In null-sec, a pirate named Jake,

Would sneak up, his foes he'd forsake.

With a ship sleek and sly,

He'd make rivals say bye,

In the darkness of space, no mistake!😮

In wormholes, a capsuleer named Flynn,

Explored cosmic realms, a daring win.

Through unknown connections,

He'd seek new dimensions,

In his ship, he'd adventure within.

The swirling silent wormhole called the lonely solo pilot wandered sat in a Heron look, they were welcome the choice of the undiscovered

Syllables: 8, 9, 5, 5, 8

I write prose, not poetry 😅

Well then you're in luck, because we've just launched this:

https://alpha.justabout.com/eve-online/write-a-fan-fiction-horror-story-set-in-the-eve-universe-for-up-to-dollar50

Also, I'm afraid that 'called' doesn't quite rhyme with 'wandered' and 'discovered'. They almost do, but you might want to try to amend this a little. I recommend the website rhymezone.com - it's a great tool.

Yeah, I saw that one. Albeit horror is all but my favorite theme, I might give it a try nonetheless.

On the other hand, in regard to the limerick...

The swirling silent wormhole called the lonely solo pilot hauled they sat in a ship with no comradeship the tempting choice of the enthralled

That's a nice tool you suggested; I also had a version involving corn chips but it didn't feel fitting XD

I like this one a lot. It's rather dark and wistful for a limerick, but it works. Better than potato chips, for sure.

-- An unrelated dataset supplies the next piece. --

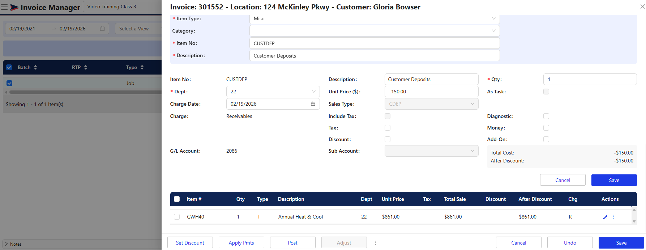Click the edit pencil icon for GWH40
Screen dimensions: 646x250
(x=605, y=217)
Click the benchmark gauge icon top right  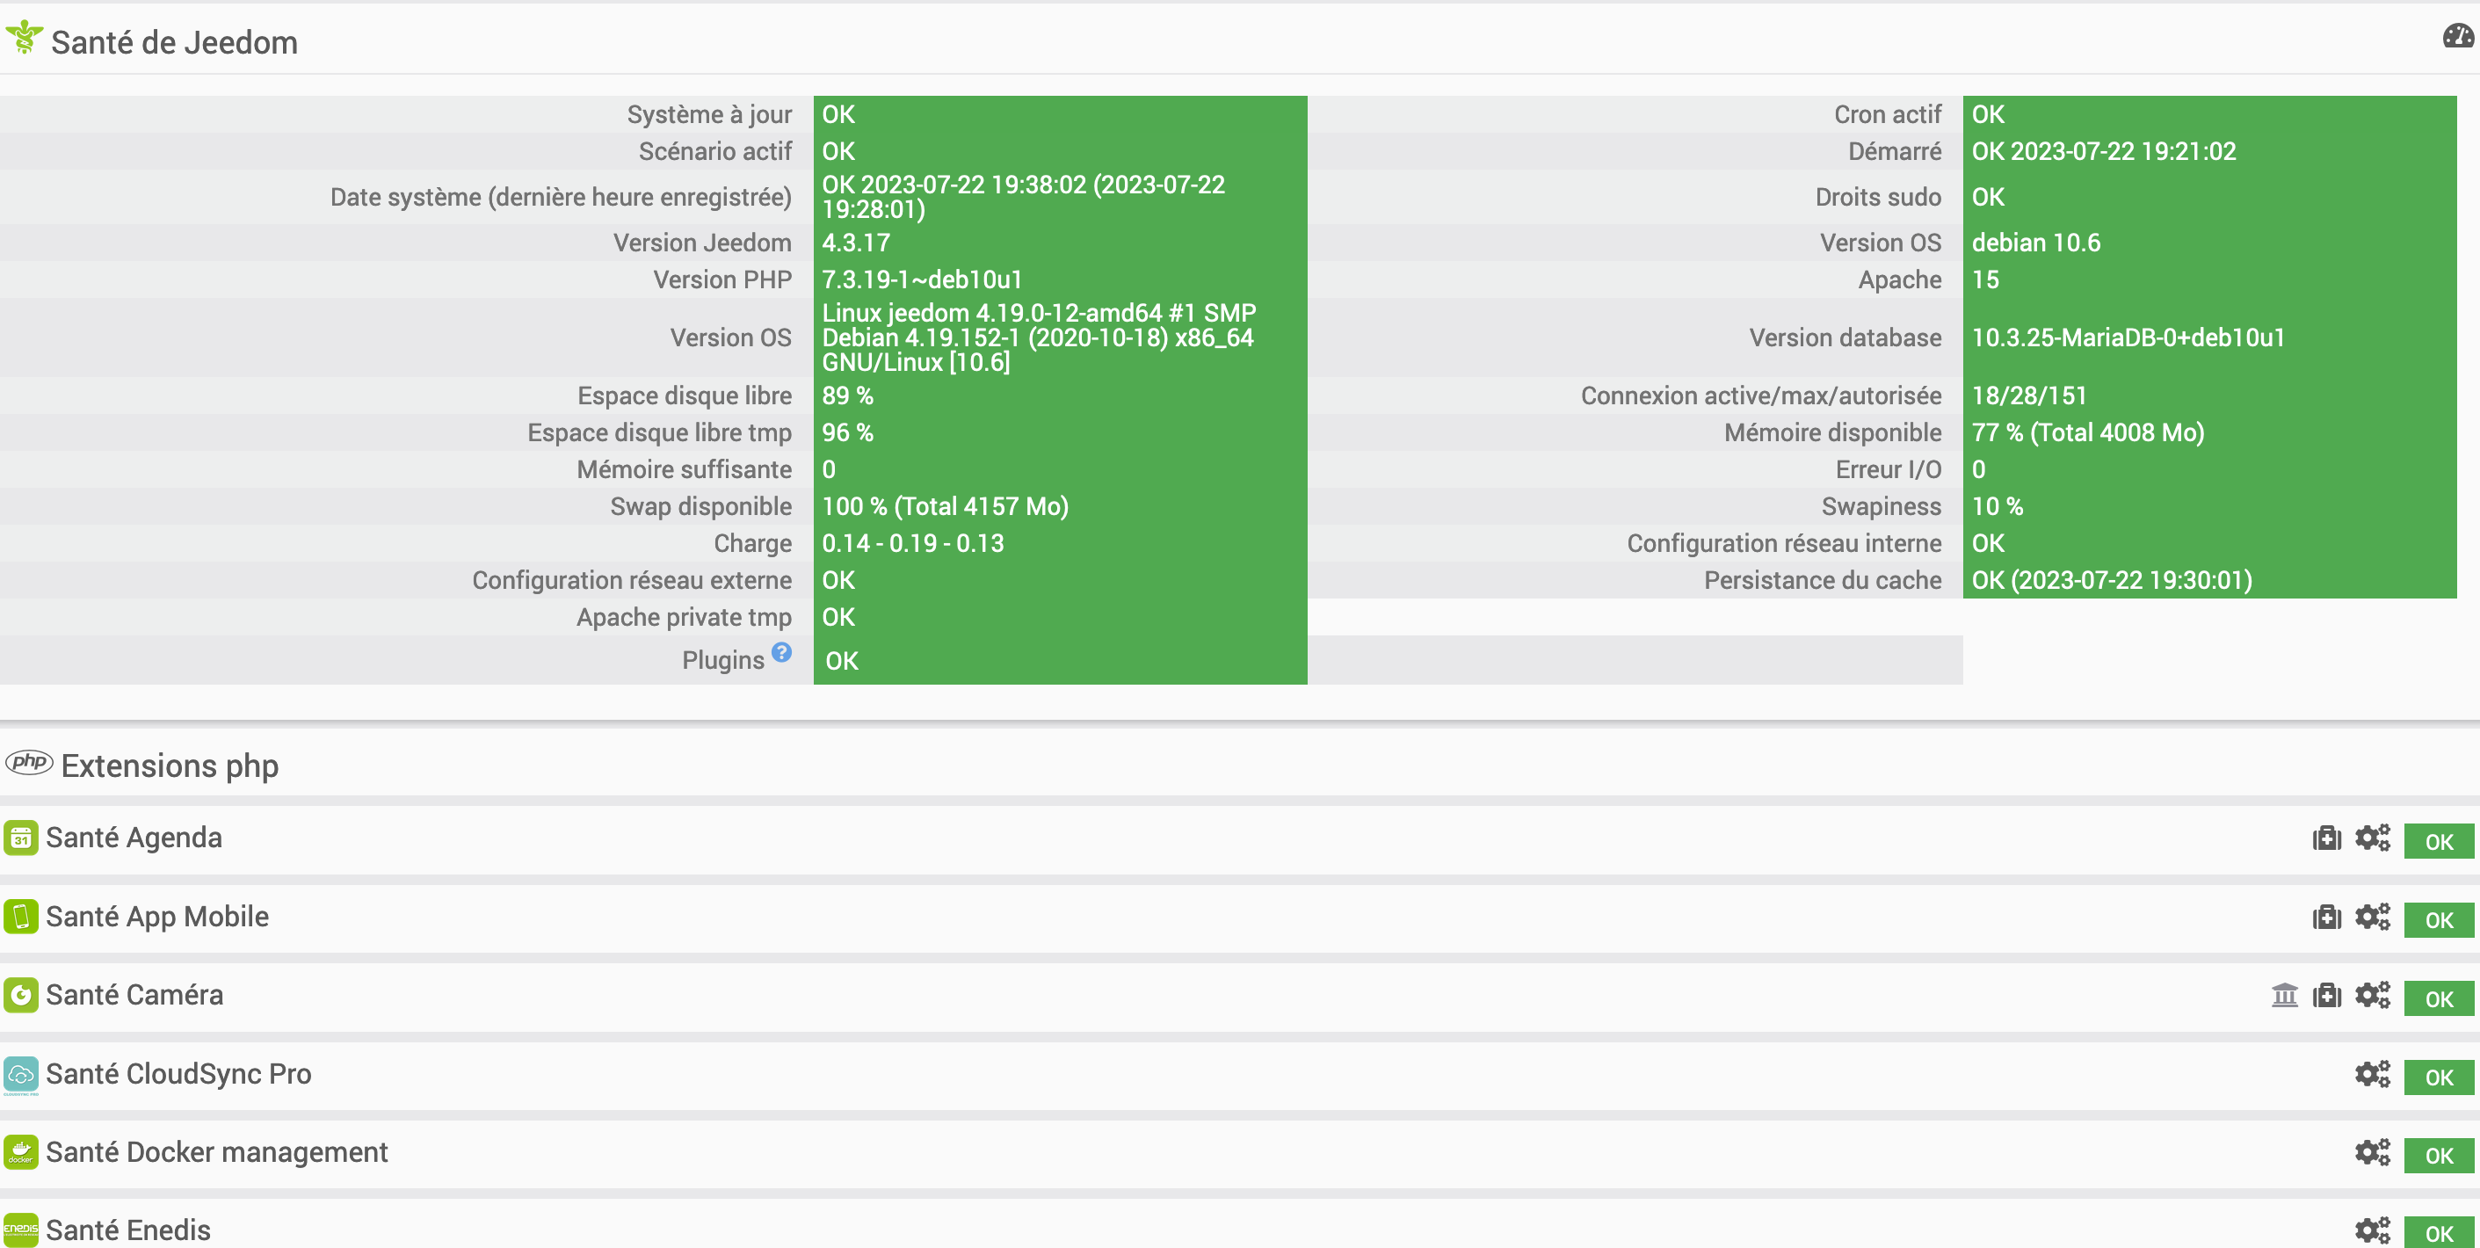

A pilot who docked in Amarr Received grief cos he was Minmatar He tried to undock And got a big shock When he saw the four huge Avatar

===================

The Deathless has tried to be scary But it's hard when your head isn't hairy He's more bald then bold And his skull is quite cold But I heard he once snogged the Loot Fairy

===========================

A pilot who was a pos-basher

Would hi-jack killmails - a gate-crasher!

But karma's quite real

And he got a bad deal

When he lost all his plex to a thrasher


A pilot who didn't learn his tech

Tried to shoot an old man in low-sec

The gate guns went boom

And he screamed in his room

As his new ship turned into a wreck


A few drinks had left me quite tipsy

Shooting guns was a little bit tricksy

I didn't realise

Through the beer-addled eyes

That I'd tried to shoot police in Dodixie


Ganking is often a hoot

Till some *%!o£ runs off with the loot

But I can't get that mad

Over stuff I never had

And I've still got the killmail to boot!


While searching for a suitable rhyme

I was ganking cos I love the crime

Then I scanned a big cargo

But was dealt an unfair blow

When my client switched off for downtime

That's it. No more.

I tried to do one about a pilot who loved to gank, but the rhymes went a bit x-rated.

Bahaha. Something like this? 'There was a pilot who loved to gank

Until he met the ultimate tank

As his plan did unravel

He bought a big paddle

And gave them a heck of a ...

Updated. No more. That's me.

You say that, and yet let's see whether your limerick-writing brain can deactivate in the next 12 hours.